DUSHANBE, Tajikistan–Unless it starts with ‘Afghani,’ Americans and Europeans are often ignorant to the ‘stans.’ As a landlocked lump of arid mountains in central Asia, the seven ‘stans’ are viewed, if they are noticed at all, as places that humans should probably not have bothered settling into at all. And as the smallest of them all, Tajikistan does not typically merit a footnote at the end of the nothingness. Though Tajikistan will never support a population like India or claim the beauty of France, considering its location and its abundance of natural resources, it seems that with a little attention, the nearly 200,000 people living in poverty there could be given sustainable jobs and a place of prominence within Euro-Asian geopolitics.
Tajikistan occupies 20% of the Aral Sea Basin, but gives off 90% of the total runoff and contains a total of 51.2 billion cubic meters of fresh water on average. An additional 500 cubic kilometers of water is contained in glaciers and snow. This abundance of water means that 98% of the country’s energy is hydroelectric. The country is also rich in minerals, metals, and fuels; these include gold, molybdenum, fluorite, gas, and gems. Currently, the 5.5% of the country that is arable is used to grow vegetables and cotton. Privatization after the USSR collapsed has hurt many of Tajikistan’s industries.
But, with corruption rampant in the government, nationalized businesses are equally unappealing to foreign capital. The International Finance Corporation (IFC) states that most business in Tajikistan is family-owned, with no large corporations, and only a few mid-level companies. While this is not necessarily economically damning, it does once again lead to Tajikistan’s big problem: zero visibility in the international forums.
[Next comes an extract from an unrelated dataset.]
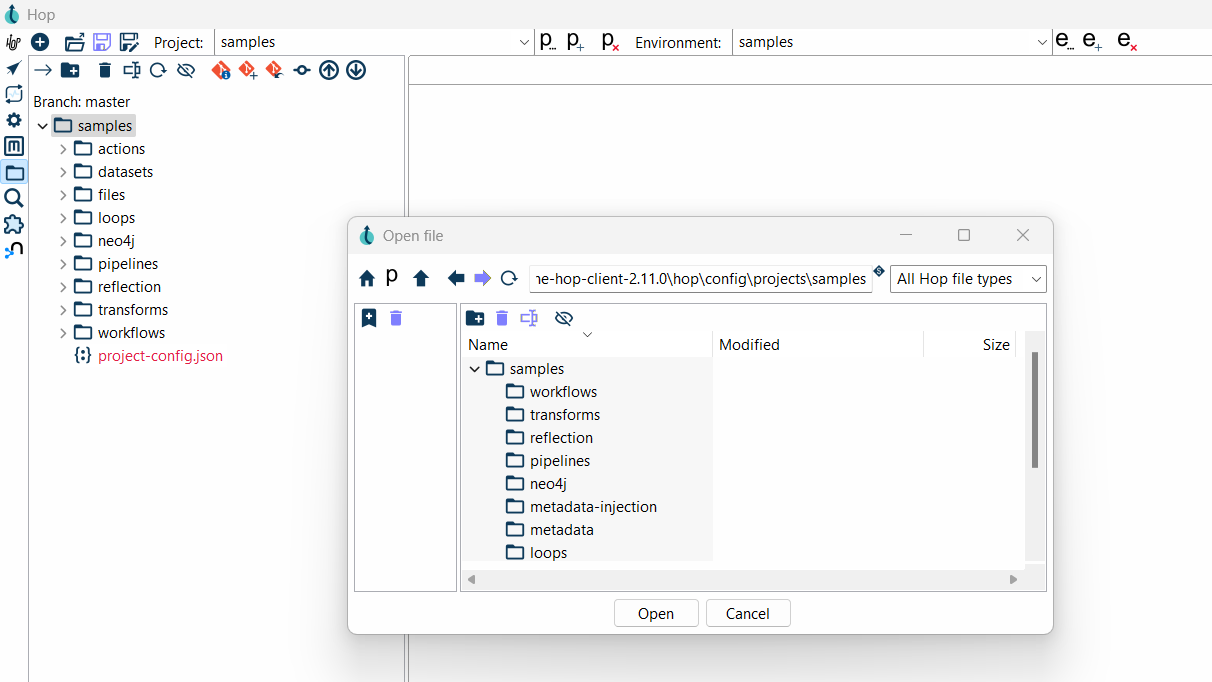Select the workflows folder in the dialog
1212x682 pixels.
pos(563,392)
Unlike in South Asia and Central America, there are few NGOs or funds to help people take the first steps. Microfinancing opportunities are rare, and it is difficult for people in the country – which has an Internet penetration rate of only 9% – to learn about opportunities even if they are within traveling distance. Traveling distances themselves are severely limited by the lack or decrepitude of roads and vehicles; the country in many ways remains fragmented by its rugged landscape.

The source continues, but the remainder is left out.